The latest to face the music is former Georgia State Rep. Karen Bennett, a six-term Democrat who represented parts of DeKalb and Gwinnett counties in the Atlanta suburbs. On Monday, she was indicted on one count of making false statements in connection with an application for federal Pandemic Unemployment Assistance (PUA)—a program designed to help people who couldn’t qualify for regular unemployment during the height of the pandemic.
According to the indictment, Bennett claimed that her therapy business—Metro Therapy Providers, Inc.—was effectively shut down due to quarantine restrictions, even though she operated out of a home office and wasn’t seeing patients in person to begin with. Prosecutors say that meant the pandemic didn’t meaningfully halt her work, making her claim for $13,940 in federal benefits a lie.
It’s not just the money. It’s the principle.
While countless small business owners and employees scrambled to survive, a sitting state lawmaker—who still had her job in the Georgia General Assembly—allegedly padded her income with emergency funds intended for the truly displaced.
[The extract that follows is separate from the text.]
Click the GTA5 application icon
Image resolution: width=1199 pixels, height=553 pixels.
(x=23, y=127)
If true, it’s the kind of quiet theft that rarely makes front pages but chips away at public trust in government one false claim at a time.
Bennett pleaded not guilty and was released on bond, but the charge carries a potential five-year federal prison sentence and a hefty fine.
And she’s not alone.
Just weeks earlier, current State Rep. Sharon Henderson, also a Democrat, was indicted on twelve counts stemming from a similar scam. Prosecutors allege she claimed to have been laid off from Henry County Schools due to the pandemic. But Henderson had only worked as a substitute teacher—for five days—back in 2018. Her contract explicitly stated it didn’t entitle her to unemployment benefits.
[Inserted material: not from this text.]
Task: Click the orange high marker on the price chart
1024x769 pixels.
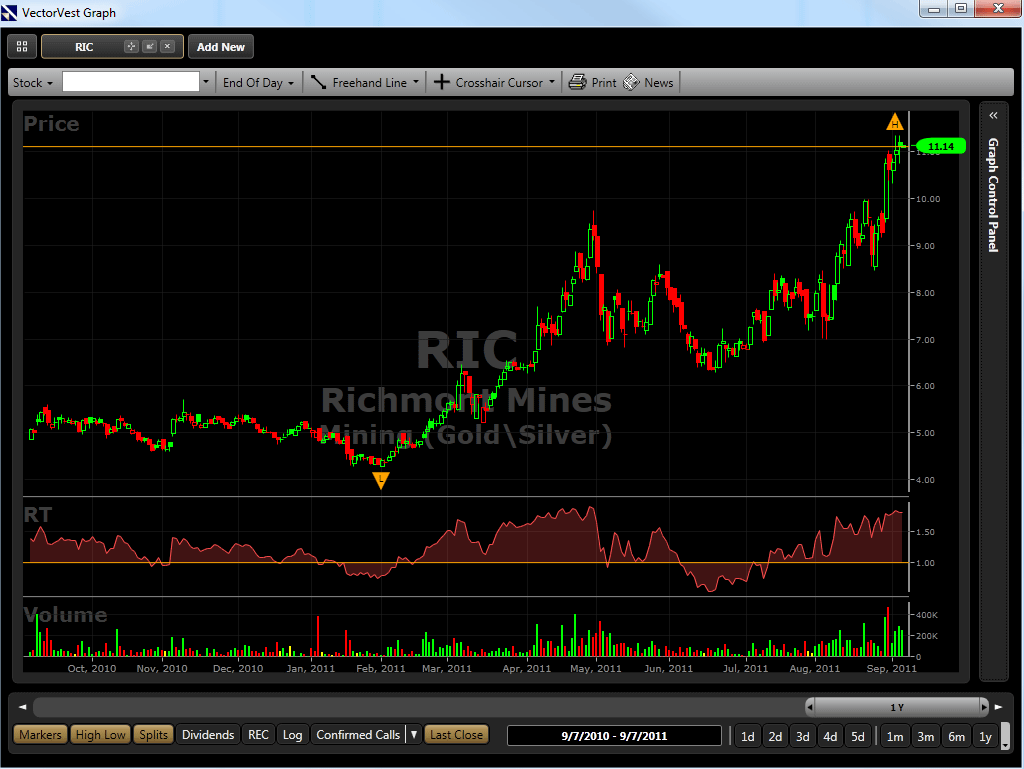Action: click(895, 123)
Worse still, Henderson allegedly kept filing weekly unemployment certifications even after being sworn into the Georgia House of Representatives. She was literally collecting pandemic relief while serving as an elected official.
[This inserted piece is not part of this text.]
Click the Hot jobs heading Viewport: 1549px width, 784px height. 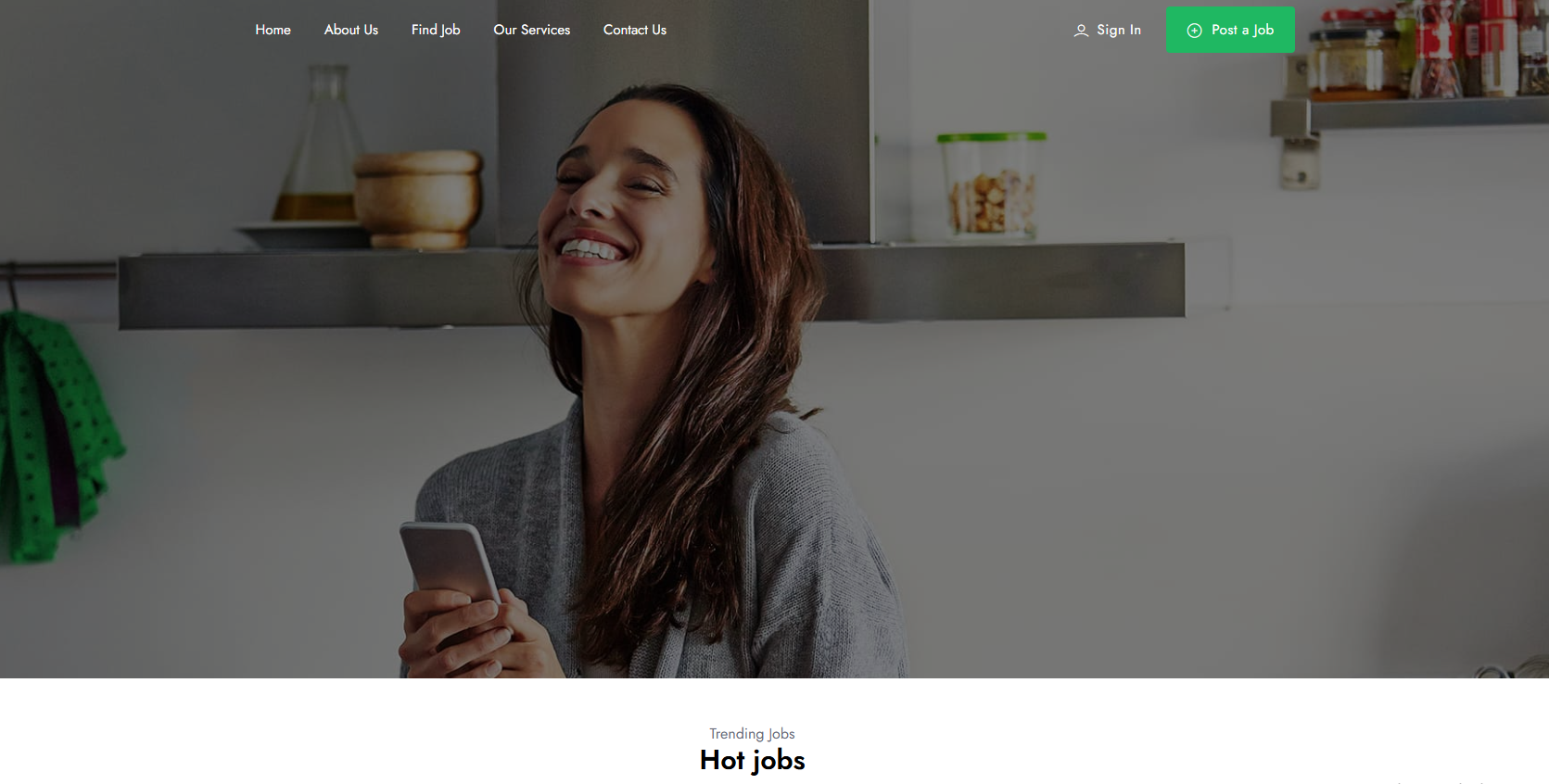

The total in her case: $17,811 in fraudulently obtained benefits.
Both women were highly visible in their communities, holding positions on committees, appearing at public health events, and—ironically—advocating for healthcare equity and economic justice. Yet if the indictments are accurate, they exploited the very system they claimed to protect.
There’s no need to exaggerate or politicize this. The facts speak loudly enough. The people entrusted with public power used their insider knowledge and access to exploit emergency aid for personal gain.